Not really. Consider it like aggressiveness settings / the faster you push, the more careless or expensive orders might be.


Any changes to the yellow exclamation mark that causes front lines to freeze? many atime this has resulted in divisions not reacting or moving at all leading to easy encirclments and gaps in the front line

You can override this with order execution settings. 'Aggressive' will ignore supply status for movement, balanced will take some care, and careful will act as before.

My test for the AI is going to be if UK AI is finally gonna keep a garrison on their isles at all times instead of leaving it undefended or only a skeleton garrison which happens like 90% of the time.

This was a bug actually, which we have fixed.

I saw in the polish playthrough dev diary that :
1) AI wasn't actively prioritising railways defense (Caucasus screenshot, 7 divisions defending Rostov, 30 divisions fighting in Caucasus mountains)
2) AI wasn't evacuating by sea low supplied encircled coastal pockets

Questions after today :
3) Can we have more details on those defense orders?
4) Is there any change to tank usage other than front allocation priority?
5) How is the AI dealing with variable terrain combat width?

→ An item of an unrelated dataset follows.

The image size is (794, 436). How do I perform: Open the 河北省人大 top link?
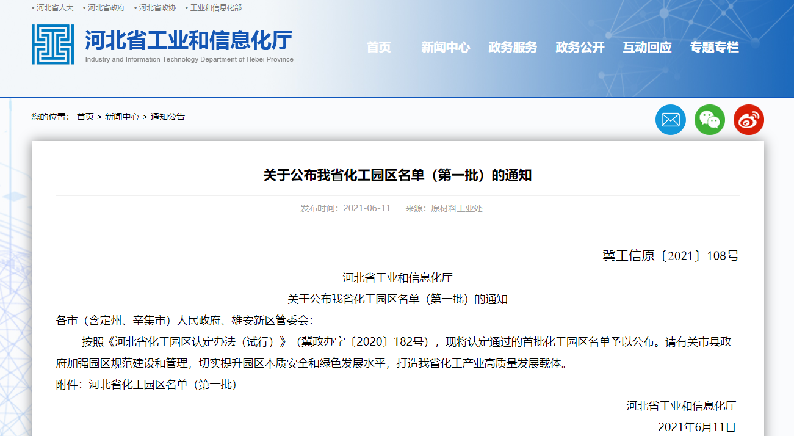coord(54,8)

1. Unlikely to change, it is not trivial to work out when this is a good idea (computationally). In addition, logistics defense orders require an enormous number of divisions outside of specific situations.

2. No change here. You still need a port.

5. Not sure what you mean. There's always been rudimentary handling of frontage. The AI has updated templates to account for some terrain width changes.

I really hope buffer fronts means the end of empty Egypt and British Isles because the UK likes to ferry it's troops all over the world

Yep, that's the idea.

Love the new changes to the AI especially the increased weighting of AI defending ports and supply centers. Some questions considering this the AI DD,

In your guys and gals test runs with NSB, how has Russia been doing against the Axis? Is it starting to (on historical) consistently start to push the Axis harder?

Still undergoing work, but things are broadly looking good.

Has the Japanese AI been reworked to not, or limit, its invasions of India on historical. Especially considering that they'll often have a land route via Vietnam and Laos. (Naval invasions of Burma are fine and historical, its just annoying to see the India, Australia, and New Zealand all capitulate on historical).

I try and steer away from outright banning AI from doing certain things. If a player US decides not to invest in the pacific theater, for example, I would expect Japan to run wild there for longer. Where a player is involved, you can't expect things to turn out historically, and railroading them to do so just makes situations that deviate from what is expected, look even weirder.

How have the Allies been handling the supply changes, especially around D-day and other naval invasions. This tends to be their fatal weakness RN, so some comments on this would be helpful.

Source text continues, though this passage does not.